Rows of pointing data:
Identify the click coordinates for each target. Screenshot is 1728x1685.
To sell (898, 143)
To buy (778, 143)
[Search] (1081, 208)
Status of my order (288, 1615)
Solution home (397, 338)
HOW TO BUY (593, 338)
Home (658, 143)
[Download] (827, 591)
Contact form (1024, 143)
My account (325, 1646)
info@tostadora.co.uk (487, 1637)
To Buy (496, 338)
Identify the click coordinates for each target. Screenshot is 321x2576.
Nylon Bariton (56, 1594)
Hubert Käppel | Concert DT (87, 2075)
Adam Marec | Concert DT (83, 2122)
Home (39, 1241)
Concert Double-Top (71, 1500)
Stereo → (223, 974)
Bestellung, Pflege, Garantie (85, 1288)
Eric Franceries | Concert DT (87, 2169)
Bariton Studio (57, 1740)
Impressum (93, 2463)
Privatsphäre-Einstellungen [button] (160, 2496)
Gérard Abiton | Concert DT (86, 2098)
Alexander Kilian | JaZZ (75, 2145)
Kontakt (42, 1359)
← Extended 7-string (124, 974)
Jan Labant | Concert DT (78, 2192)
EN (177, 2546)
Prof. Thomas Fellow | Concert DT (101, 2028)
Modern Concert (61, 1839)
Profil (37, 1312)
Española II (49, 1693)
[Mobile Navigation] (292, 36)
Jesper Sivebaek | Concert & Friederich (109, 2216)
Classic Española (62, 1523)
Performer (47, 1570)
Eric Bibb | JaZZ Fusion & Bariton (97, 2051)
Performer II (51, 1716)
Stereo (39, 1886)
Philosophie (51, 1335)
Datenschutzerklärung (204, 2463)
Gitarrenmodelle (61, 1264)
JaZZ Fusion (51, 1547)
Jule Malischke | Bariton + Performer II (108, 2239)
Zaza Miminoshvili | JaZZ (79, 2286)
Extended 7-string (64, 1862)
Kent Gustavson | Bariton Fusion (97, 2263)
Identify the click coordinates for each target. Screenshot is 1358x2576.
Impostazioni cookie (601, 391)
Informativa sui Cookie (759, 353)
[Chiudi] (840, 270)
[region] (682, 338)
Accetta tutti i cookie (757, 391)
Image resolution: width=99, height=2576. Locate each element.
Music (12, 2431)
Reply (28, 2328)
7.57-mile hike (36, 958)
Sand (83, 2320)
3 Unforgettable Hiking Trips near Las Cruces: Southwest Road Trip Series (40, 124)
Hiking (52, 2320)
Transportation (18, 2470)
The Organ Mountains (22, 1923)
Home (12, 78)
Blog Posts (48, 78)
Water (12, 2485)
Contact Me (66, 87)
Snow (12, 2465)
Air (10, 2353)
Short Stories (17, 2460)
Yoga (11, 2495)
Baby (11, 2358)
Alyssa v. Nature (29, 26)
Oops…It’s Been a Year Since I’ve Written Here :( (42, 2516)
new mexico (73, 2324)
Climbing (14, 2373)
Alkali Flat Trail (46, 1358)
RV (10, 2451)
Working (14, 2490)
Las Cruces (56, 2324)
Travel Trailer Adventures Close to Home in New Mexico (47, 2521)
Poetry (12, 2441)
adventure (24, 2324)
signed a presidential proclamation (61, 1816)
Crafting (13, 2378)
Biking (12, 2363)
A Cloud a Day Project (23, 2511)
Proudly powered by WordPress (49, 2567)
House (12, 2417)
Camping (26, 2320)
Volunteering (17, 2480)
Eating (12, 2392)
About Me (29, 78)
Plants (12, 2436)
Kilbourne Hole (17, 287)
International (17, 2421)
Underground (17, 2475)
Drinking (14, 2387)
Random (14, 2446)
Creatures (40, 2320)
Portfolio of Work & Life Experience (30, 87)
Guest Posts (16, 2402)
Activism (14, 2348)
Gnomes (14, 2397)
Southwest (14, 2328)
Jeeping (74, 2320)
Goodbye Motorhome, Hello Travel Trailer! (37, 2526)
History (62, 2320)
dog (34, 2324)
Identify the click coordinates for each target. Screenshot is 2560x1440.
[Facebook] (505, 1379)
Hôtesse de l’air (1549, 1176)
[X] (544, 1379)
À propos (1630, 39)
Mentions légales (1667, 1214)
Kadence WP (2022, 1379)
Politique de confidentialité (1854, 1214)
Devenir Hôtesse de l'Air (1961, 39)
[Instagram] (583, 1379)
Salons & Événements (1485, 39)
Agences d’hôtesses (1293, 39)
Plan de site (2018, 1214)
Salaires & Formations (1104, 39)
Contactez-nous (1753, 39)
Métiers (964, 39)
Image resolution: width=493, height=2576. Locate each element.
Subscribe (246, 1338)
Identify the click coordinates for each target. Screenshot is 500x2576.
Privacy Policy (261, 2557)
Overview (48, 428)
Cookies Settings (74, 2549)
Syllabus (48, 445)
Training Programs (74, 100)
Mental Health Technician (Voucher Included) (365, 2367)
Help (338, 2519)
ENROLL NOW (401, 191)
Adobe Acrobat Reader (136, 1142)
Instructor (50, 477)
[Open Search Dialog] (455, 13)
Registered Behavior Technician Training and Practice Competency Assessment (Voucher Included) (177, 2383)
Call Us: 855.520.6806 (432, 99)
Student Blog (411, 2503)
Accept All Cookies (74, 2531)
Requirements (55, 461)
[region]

WRITTEN TASK
Reproduce every line from the one containing "Instructor (50, 477)" down to the end of the records, requests included. Rescale the coordinates in each answer by multiplying them by 1.15 and rounding to whole numbers, with halves rounded up.

TASK OUTPUT
Instructor (58, 549)
[Open Search Dialog] (523, 15)
Registered Behavior Technician Training and Practice Competency Assessment (Voucher Included) (204, 2740)
Call Us: 855.520.6806 (497, 114)
Student Blog (473, 2878)
Accept All Cookies (85, 2911)
Requirements (63, 530)
[region]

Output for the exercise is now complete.